My name is Nicolas Grinberg and I am a Honors Chemistry student at McGill University. During my honors' research project at McGill, I did a project involving the use of Hydrogen-Deuterium Exchange Mass Spectrometry, a biophysical method to understand the dynamics of a flexible enzyme. At the end of the project, I wished to learn more biophysical techniques to answer the kind of questions my project focused on. On a less technical level, I also wanted to broaden my horizons by working abroad for a short time and discovering new ways of thinking and solving problems. In this context, I had the privilege to be awarded a Schull-Yang International Experience Award to finance a twelve-week research internship in Mainz, Germany, in Summer 2019. Without Mr. Schull and Ms. Yang's generous support, this experience would simply not have been possible. Besides the evident living expenses, the award so generously given allowed me to go regularly to Frankfurt for work. This has truly been an amazing summer, which has broadened my knowledge in the field of protein chemistry.  

 

Mainz is the capital of the German state of Rheinland-Palatinate. It is part of a highly-industrialized and innovative network of cities along the river Rhine. Universities in the area, like the Johannes Gutenberg University where I worked in the biochemistry department, are all highly integrated and collaborate very strongly with one another. I chose this group as they specialize in NMR spectroscopy, a powerful biophysical technique to analyze protein folding and how they behave with interaction patterns. Having lived in Canada, where larger cities are very far apart, I was happy to discover this cosmopolitan and highly collaborative environment between Rheinland universities. As part of the learning experience, I was invited to several conferences by the laboratory director, Dr. Hellmich. Along with several groups in our institute and in nearby Goethe University, we were studying a class of membrane proteins known as Transient-Receptor Potential Receptors, which are involved in a plethora of sensory and stimuli-response functions. This family of receptors has been involved in everything from pain sensation to heat sensation. They have been linked to several fatal genetic diseases such as Marie-Tooth syndrome. The protein has a region known as the intrinsically disordered region (IDR). It has been shown that the region interacts with lipids in the cell membranes. The details of this interaction are quite nebulous and are the root cause of several fatal diseases such as congenital distal spinal muscular atrophy.  

 

My first job as a biochemistry student was to purify the protein domain of interest. This was done by cloning a plasmid coding for the IDR into E. Coli bacteria. After growing the bacteria for a day, the cells were harvested and the protein was isolated. Once purified, I would go with my mentor Benedikt to our collaboration partners in Frankfurt to take NMR measurements. The technique has been widely used by chemists for decades to analyze small molecules. It uses powerful electromagnets to probe the electronic environment of an atom. Most atoms behave like magnets and have a magnetic dipole moment.
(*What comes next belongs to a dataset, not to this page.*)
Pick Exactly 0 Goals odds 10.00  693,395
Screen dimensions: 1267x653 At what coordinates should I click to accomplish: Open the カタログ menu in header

This magnetic dipole moment is highly dependent on the environment an atom is in. As a chemist by training, I was good at understanding this technique as it is used a lot in organic and quantum chemistry, two of my favorite topics. I was, however, very eager to learn how to use it in the context of protein chemistry. Using the technique, we were able to account for all of the atoms in the region. With our partners in Frankfurt, we were able to account for the dozens of amino acids in this region and better understand how they interact with membrane lipids. We analyzed several mutants of these disordered regions and used the technique to understand which parts of the protein moved when activated by peptide. After the data was gathered, I spent the best part of the summer processing the data with the help of my mentors. I learned how to use NMR data from Carbon, Nitrogen and Oxygen from the protein backbone to determine how the protein and its mutants behave in the presence of lipids. This part was my favorite, as I was able to use my training in Quantum Chemistry to understand how atoms behave in response to magnetic fields to answer fundamental questions in how this system behaves.  

 

Summer 2019 was truly an amazing learning experience. While being exposed to a highly collaborative environment, I was exposed to new ways of thinking and engaging in scientific discourse. It is here that I was able to intersect concepts that I learned in my undergraduate such as NMR with complicated biological problems in membrane chemistry.